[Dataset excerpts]
■ ■ ■ ■

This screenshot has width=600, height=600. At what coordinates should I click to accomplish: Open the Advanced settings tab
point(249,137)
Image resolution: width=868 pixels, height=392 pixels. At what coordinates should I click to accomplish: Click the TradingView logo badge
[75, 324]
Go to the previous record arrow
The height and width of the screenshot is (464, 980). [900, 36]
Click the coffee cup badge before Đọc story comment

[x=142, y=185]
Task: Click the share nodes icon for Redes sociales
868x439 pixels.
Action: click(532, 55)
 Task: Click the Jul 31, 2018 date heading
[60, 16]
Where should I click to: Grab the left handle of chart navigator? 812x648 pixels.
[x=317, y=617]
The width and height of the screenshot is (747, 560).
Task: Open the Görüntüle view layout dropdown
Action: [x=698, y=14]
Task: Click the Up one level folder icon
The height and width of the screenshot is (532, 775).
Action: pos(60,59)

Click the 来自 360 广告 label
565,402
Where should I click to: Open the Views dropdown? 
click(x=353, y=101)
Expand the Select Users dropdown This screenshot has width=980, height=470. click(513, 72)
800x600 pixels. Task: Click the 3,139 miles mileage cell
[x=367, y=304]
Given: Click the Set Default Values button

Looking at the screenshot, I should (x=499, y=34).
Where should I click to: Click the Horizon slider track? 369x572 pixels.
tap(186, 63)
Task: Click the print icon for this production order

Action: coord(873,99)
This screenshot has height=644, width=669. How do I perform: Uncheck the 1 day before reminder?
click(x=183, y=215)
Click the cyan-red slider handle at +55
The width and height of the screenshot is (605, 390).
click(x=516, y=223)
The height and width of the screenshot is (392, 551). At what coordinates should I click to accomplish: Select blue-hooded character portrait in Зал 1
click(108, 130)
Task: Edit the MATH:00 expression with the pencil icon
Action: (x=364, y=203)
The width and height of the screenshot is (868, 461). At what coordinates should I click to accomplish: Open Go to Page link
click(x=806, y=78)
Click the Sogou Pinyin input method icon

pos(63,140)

■ ■ ■ ■

◆ **Requirement**
Transcribe each record shown above, exactly.

◆ **Exercise result**
This screenshot has width=600, height=600. At what coordinates should I click to accomplish: Open the Advanced settings tab
point(249,137)
Image resolution: width=868 pixels, height=392 pixels. At what coordinates should I click to accomplish: Click the TradingView logo badge
[75, 324]
Go to the previous record arrow
The height and width of the screenshot is (464, 980). [900, 36]
Click the coffee cup badge before Đọc story comment

[x=142, y=185]
Task: Click the share nodes icon for Redes sociales
868x439 pixels.
Action: click(532, 55)
 Task: Click the Jul 31, 2018 date heading
[60, 16]
Where should I click to: Grab the left handle of chart navigator? 812x648 pixels.
[x=317, y=617]
The width and height of the screenshot is (747, 560).
Task: Open the Görüntüle view layout dropdown
Action: [x=698, y=14]
Task: Click the Up one level folder icon
The height and width of the screenshot is (532, 775).
Action: pos(60,59)

Click the 来自 360 广告 label
565,402
Where should I click to: Open the Views dropdown? 
click(x=353, y=101)
Expand the Select Users dropdown This screenshot has width=980, height=470. click(513, 72)
800x600 pixels. Task: Click the 3,139 miles mileage cell
[x=367, y=304]
Given: Click the Set Default Values button

Looking at the screenshot, I should (x=499, y=34).
Where should I click to: Click the Horizon slider track? 369x572 pixels.
tap(186, 63)
Task: Click the print icon for this production order

Action: coord(873,99)
This screenshot has height=644, width=669. How do I perform: Uncheck the 1 day before reminder?
click(x=183, y=215)
Click the cyan-red slider handle at +55
The width and height of the screenshot is (605, 390).
click(x=516, y=223)
The height and width of the screenshot is (392, 551). At what coordinates should I click to accomplish: Select blue-hooded character portrait in Зал 1
click(108, 130)
Task: Edit the MATH:00 expression with the pencil icon
Action: (x=364, y=203)
The width and height of the screenshot is (868, 461). At what coordinates should I click to accomplish: Open Go to Page link
click(x=806, y=78)
Click the Sogou Pinyin input method icon

pos(63,140)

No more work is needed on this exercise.